0

I am trying to speed up the performance of this PHP code. I am running it through the browser on XAMPP using Apache and MYSQL on there.

My problem is that I am reading a very large 2GB JSON file. I cannot read it in one go as I do not have enough memory and thus I have to read it line by line

The code reads the JSON line by line. For each line (chunk of JSON data) a function (Function parse_item) is called which decodes the line of the JSON and then opens up the mysql database and inserts selected data from the decoded JSON line and then closes the MySQL database.
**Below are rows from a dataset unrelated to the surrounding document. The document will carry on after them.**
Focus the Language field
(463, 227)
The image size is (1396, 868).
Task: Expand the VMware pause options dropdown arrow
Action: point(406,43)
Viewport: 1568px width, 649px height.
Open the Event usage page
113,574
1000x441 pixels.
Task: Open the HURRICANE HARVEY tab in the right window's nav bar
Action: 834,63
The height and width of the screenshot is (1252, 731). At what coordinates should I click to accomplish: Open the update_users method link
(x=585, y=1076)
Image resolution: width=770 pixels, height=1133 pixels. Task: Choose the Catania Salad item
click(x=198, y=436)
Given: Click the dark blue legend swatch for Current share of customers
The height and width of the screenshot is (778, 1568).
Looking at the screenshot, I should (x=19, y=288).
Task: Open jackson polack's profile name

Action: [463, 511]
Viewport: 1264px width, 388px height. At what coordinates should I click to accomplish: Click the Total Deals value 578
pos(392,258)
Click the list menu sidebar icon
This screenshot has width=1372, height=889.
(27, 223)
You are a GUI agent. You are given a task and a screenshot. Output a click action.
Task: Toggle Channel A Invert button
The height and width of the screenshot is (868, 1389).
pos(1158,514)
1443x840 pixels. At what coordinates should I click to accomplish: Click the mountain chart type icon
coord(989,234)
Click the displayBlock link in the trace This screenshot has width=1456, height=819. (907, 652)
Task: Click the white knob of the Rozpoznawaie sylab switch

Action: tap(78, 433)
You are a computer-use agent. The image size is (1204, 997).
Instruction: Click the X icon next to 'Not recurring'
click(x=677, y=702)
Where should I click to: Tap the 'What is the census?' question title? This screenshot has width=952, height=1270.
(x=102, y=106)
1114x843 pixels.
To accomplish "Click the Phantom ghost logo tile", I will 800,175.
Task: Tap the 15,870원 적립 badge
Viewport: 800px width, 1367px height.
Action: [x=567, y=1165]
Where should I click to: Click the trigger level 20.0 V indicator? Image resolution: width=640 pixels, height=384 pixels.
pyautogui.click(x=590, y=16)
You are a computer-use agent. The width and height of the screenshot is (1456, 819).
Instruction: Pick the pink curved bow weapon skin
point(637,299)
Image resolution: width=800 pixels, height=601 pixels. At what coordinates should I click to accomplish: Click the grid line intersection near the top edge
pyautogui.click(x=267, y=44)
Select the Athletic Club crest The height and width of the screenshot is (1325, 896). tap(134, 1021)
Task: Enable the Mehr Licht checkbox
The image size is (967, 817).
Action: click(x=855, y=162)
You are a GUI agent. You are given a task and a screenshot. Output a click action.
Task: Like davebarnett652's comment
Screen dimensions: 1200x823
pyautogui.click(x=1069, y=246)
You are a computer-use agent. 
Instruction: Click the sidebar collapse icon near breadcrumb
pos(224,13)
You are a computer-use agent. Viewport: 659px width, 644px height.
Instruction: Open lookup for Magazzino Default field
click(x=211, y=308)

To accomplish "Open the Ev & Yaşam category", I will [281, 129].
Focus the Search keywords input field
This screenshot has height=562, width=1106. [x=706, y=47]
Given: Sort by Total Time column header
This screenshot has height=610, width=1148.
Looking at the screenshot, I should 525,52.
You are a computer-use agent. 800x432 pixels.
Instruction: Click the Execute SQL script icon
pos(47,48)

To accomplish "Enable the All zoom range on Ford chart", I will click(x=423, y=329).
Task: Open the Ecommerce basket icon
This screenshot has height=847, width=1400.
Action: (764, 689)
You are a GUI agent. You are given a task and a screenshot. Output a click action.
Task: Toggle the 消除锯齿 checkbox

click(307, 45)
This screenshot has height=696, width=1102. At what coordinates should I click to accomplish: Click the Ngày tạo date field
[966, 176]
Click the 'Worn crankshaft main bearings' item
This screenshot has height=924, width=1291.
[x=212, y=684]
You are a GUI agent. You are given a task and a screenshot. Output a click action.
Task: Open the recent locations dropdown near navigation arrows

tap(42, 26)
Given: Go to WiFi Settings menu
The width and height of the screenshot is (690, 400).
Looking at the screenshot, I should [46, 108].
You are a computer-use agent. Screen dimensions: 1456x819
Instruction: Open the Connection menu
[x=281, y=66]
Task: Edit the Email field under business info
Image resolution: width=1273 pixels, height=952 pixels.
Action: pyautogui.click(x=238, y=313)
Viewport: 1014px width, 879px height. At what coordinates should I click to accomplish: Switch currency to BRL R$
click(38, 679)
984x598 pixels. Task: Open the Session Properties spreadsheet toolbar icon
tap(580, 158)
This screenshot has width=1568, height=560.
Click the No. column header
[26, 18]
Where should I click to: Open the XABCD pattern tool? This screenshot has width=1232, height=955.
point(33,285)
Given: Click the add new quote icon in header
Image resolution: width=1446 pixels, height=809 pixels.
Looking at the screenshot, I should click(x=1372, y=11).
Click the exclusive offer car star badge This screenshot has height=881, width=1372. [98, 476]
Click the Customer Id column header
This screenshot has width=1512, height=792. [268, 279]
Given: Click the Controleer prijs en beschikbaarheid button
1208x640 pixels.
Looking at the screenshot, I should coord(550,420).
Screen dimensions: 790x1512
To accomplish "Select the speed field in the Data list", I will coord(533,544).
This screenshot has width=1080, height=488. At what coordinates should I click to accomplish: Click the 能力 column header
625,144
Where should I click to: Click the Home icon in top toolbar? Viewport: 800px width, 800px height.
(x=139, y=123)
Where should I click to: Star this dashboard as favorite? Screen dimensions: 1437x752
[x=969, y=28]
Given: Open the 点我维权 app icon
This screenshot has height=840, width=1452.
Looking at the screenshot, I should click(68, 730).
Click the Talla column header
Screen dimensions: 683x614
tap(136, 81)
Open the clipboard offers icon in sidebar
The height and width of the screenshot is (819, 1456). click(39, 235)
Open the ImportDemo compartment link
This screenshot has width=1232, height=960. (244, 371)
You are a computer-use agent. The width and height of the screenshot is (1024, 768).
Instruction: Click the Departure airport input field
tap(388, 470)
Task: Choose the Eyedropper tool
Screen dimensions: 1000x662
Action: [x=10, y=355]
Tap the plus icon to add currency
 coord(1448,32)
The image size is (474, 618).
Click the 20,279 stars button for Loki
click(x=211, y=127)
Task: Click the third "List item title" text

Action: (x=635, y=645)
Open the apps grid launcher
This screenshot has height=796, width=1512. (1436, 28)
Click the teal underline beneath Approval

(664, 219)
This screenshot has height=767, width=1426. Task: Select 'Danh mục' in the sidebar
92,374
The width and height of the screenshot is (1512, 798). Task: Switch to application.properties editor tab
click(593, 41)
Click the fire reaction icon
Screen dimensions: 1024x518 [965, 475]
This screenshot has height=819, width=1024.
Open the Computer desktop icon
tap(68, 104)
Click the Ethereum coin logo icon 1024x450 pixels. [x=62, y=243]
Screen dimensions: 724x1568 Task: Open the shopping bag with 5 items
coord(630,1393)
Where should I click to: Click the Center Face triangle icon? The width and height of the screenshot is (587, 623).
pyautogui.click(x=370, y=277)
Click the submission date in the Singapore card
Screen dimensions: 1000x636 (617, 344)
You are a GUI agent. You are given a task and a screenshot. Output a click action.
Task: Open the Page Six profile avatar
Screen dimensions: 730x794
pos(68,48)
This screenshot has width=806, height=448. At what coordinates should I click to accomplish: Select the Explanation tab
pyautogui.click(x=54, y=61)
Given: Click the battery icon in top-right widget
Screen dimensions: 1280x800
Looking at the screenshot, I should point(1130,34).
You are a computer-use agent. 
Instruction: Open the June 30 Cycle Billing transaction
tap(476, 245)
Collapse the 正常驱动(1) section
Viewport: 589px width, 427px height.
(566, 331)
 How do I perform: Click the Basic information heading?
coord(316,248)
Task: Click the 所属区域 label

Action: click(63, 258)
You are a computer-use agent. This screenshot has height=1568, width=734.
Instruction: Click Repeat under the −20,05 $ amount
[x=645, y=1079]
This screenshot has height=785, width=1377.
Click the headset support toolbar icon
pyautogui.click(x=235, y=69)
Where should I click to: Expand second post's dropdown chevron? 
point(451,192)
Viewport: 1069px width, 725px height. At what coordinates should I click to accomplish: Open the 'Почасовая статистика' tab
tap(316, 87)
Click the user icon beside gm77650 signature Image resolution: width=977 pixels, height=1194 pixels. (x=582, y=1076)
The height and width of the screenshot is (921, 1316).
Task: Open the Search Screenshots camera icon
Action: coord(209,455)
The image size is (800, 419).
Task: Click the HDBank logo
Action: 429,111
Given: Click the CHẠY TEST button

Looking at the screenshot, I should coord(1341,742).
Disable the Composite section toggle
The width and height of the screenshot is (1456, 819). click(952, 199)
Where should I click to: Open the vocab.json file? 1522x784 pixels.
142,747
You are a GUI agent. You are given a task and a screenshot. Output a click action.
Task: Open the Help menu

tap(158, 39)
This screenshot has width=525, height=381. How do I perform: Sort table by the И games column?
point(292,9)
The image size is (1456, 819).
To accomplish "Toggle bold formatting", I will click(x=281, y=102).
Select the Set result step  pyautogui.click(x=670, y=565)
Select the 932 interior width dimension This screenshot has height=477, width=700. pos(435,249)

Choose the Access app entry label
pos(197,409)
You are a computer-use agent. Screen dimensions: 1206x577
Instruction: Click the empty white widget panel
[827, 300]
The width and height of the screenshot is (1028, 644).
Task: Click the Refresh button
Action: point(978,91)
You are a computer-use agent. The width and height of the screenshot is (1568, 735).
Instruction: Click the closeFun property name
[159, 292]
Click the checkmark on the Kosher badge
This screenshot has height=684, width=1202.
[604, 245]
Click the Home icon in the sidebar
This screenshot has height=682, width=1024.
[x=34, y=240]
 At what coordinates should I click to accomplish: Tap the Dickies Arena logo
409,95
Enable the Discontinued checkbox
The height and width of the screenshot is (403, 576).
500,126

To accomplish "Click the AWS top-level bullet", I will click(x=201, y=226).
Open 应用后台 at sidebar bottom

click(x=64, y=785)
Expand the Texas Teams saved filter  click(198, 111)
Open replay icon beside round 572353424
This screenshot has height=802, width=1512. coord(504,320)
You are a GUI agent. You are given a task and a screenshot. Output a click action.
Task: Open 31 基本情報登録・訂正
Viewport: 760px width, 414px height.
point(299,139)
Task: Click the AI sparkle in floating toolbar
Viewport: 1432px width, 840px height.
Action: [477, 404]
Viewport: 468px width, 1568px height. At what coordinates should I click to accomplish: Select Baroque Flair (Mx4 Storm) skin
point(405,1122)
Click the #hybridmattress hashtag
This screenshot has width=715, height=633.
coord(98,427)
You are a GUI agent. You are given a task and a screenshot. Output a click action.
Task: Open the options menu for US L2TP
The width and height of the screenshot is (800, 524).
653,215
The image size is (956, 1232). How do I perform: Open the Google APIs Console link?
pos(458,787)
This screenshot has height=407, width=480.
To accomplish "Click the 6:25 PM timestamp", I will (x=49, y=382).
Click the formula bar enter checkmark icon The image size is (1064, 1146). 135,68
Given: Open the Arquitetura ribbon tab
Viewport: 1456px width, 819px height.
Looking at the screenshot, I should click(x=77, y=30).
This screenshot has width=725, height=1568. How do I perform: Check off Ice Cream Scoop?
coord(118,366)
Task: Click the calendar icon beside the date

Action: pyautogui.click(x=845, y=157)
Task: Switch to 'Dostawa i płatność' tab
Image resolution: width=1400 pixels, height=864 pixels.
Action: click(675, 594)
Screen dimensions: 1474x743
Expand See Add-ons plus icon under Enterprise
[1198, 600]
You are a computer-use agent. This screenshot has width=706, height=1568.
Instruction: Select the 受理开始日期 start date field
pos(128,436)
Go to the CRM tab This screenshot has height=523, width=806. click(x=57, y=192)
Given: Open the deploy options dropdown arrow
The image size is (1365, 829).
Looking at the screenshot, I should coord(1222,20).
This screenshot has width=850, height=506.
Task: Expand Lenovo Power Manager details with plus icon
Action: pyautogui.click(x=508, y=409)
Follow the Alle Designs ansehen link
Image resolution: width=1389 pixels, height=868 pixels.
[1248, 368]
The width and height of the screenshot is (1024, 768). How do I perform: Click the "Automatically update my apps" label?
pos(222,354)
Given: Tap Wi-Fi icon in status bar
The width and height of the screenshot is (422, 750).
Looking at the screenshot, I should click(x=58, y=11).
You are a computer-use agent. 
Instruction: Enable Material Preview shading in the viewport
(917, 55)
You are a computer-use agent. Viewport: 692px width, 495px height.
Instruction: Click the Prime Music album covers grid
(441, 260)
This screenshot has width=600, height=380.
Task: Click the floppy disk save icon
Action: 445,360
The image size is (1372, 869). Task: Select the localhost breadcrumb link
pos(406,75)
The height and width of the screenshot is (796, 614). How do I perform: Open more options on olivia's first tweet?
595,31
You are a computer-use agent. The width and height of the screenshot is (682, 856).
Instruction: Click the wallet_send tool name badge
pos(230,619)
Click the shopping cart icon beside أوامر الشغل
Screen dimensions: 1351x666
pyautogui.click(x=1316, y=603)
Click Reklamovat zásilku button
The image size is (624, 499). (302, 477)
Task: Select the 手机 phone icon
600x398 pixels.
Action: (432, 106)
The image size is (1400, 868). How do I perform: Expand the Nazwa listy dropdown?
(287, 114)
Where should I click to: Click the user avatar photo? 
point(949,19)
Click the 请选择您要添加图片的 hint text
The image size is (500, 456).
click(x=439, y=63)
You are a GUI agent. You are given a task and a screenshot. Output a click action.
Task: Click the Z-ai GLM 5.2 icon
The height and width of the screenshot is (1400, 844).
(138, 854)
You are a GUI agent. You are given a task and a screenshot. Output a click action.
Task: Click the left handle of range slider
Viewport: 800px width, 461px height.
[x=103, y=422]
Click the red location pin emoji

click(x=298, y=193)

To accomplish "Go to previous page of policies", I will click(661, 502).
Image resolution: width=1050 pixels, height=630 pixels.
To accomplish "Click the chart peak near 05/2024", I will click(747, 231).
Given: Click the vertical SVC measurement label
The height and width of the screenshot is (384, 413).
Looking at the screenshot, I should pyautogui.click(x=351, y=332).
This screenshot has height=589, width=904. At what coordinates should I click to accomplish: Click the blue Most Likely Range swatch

I know its the inserting to the database that is causing my performance problems but not sure what to do.(ie when I remove the database and just echo the decoded JSON it is much faster)

The code (an abbreviated slice) works but is very slow...................

Can anybody help? I am new to PHP so any explanation in simple terms would be gratefully received.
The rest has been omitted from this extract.